(Data for processing begins)

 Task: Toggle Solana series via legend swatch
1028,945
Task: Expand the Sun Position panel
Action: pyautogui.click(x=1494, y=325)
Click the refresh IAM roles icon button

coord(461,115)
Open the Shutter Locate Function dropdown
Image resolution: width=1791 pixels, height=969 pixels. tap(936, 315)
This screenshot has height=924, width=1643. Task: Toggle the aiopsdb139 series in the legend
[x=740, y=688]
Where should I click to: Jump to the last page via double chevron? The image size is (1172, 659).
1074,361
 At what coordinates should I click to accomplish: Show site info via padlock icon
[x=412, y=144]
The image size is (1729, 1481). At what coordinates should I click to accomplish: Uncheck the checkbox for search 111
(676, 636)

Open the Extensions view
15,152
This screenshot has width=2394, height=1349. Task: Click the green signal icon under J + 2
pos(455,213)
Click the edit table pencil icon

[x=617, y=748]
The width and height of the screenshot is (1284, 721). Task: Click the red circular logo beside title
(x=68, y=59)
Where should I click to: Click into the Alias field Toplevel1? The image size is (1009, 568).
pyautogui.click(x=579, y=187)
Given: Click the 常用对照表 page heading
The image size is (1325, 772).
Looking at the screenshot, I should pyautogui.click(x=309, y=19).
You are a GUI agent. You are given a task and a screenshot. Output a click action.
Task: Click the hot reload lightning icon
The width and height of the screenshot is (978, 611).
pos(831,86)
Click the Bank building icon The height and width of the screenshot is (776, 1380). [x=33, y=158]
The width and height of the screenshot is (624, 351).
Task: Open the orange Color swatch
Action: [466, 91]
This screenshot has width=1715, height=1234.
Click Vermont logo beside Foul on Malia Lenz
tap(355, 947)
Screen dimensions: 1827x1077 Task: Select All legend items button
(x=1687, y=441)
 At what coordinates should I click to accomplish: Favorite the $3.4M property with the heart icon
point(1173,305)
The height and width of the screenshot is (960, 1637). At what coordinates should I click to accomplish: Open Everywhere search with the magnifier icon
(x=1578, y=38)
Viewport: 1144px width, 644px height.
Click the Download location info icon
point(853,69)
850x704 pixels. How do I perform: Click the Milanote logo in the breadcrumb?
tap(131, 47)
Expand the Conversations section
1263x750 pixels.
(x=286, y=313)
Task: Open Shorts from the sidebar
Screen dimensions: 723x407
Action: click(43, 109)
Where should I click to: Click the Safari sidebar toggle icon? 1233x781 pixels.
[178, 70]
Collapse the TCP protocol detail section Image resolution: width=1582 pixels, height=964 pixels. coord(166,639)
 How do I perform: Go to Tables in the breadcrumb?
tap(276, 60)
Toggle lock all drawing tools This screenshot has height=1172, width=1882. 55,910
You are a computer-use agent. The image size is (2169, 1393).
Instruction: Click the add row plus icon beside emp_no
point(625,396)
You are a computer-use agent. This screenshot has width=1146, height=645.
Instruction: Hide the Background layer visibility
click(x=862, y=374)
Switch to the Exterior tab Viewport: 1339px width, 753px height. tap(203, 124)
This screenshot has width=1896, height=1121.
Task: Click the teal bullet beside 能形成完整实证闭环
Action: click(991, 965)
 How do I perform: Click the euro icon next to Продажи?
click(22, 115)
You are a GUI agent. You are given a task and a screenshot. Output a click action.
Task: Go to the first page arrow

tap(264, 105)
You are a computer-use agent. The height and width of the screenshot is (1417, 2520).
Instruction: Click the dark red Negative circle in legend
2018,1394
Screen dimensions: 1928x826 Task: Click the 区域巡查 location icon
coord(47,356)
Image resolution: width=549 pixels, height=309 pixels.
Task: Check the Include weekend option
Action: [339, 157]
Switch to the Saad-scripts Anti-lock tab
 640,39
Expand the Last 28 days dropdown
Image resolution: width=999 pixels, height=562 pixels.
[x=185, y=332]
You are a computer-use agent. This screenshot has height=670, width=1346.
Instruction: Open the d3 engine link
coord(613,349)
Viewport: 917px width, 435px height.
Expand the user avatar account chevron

(Data for processing ends)

Transcribe the entire listing above exactly.

Solution below>
 Task: Toggle Solana series via legend swatch
1028,945
Task: Expand the Sun Position panel
Action: pyautogui.click(x=1494, y=325)
Click the refresh IAM roles icon button

coord(461,115)
Open the Shutter Locate Function dropdown
Image resolution: width=1791 pixels, height=969 pixels. tap(936, 315)
This screenshot has height=924, width=1643. Task: Toggle the aiopsdb139 series in the legend
[x=740, y=688]
Where should I click to: Jump to the last page via double chevron? The image size is (1172, 659).
1074,361
 At what coordinates should I click to accomplish: Show site info via padlock icon
[x=412, y=144]
The image size is (1729, 1481). At what coordinates should I click to accomplish: Uncheck the checkbox for search 111
(676, 636)

Open the Extensions view
15,152
This screenshot has width=2394, height=1349. Task: Click the green signal icon under J + 2
pos(455,213)
Click the edit table pencil icon

[x=617, y=748]
The width and height of the screenshot is (1284, 721). Task: Click the red circular logo beside title
(x=68, y=59)
Where should I click to: Click into the Alias field Toplevel1? The image size is (1009, 568).
pyautogui.click(x=579, y=187)
Given: Click the 常用对照表 page heading
The image size is (1325, 772).
Looking at the screenshot, I should pyautogui.click(x=309, y=19).
You are a GUI agent. You are given a task and a screenshot. Output a click action.
Task: Click the hot reload lightning icon
The width and height of the screenshot is (978, 611).
pos(831,86)
Click the Bank building icon The height and width of the screenshot is (776, 1380). [x=33, y=158]
The width and height of the screenshot is (624, 351).
Task: Open the orange Color swatch
Action: [466, 91]
This screenshot has width=1715, height=1234.
Click Vermont logo beside Foul on Malia Lenz
tap(355, 947)
Screen dimensions: 1827x1077 Task: Select All legend items button
(x=1687, y=441)
 At what coordinates should I click to accomplish: Favorite the $3.4M property with the heart icon
point(1173,305)
The height and width of the screenshot is (960, 1637). At what coordinates should I click to accomplish: Open Everywhere search with the magnifier icon
(x=1578, y=38)
Viewport: 1144px width, 644px height.
Click the Download location info icon
point(853,69)
850x704 pixels. How do I perform: Click the Milanote logo in the breadcrumb?
tap(131, 47)
Expand the Conversations section
1263x750 pixels.
(x=286, y=313)
Task: Open Shorts from the sidebar
Screen dimensions: 723x407
Action: click(43, 109)
Where should I click to: Click the Safari sidebar toggle icon? 1233x781 pixels.
[178, 70]
Collapse the TCP protocol detail section Image resolution: width=1582 pixels, height=964 pixels. coord(166,639)
 How do I perform: Go to Tables in the breadcrumb?
tap(276, 60)
Toggle lock all drawing tools This screenshot has height=1172, width=1882. 55,910
You are a computer-use agent. The image size is (2169, 1393).
Instruction: Click the add row plus icon beside emp_no
point(625,396)
You are a computer-use agent. This screenshot has width=1146, height=645.
Instruction: Hide the Background layer visibility
click(x=862, y=374)
Switch to the Exterior tab Viewport: 1339px width, 753px height. tap(203, 124)
This screenshot has width=1896, height=1121.
Task: Click the teal bullet beside 能形成完整实证闭环
Action: click(991, 965)
 How do I perform: Click the euro icon next to Продажи?
click(22, 115)
You are a GUI agent. You are given a task and a screenshot. Output a click action.
Task: Go to the first page arrow

tap(264, 105)
You are a computer-use agent. The height and width of the screenshot is (1417, 2520).
Instruction: Click the dark red Negative circle in legend
2018,1394
Screen dimensions: 1928x826 Task: Click the 区域巡查 location icon
coord(47,356)
Image resolution: width=549 pixels, height=309 pixels.
Task: Check the Include weekend option
Action: [339, 157]
Switch to the Saad-scripts Anti-lock tab
 640,39
Expand the Last 28 days dropdown
Image resolution: width=999 pixels, height=562 pixels.
[x=185, y=332]
You are a computer-use agent. This screenshot has height=670, width=1346.
Instruction: Open the d3 engine link
coord(613,349)
Viewport: 917px width, 435px height.
Expand the user avatar account chevron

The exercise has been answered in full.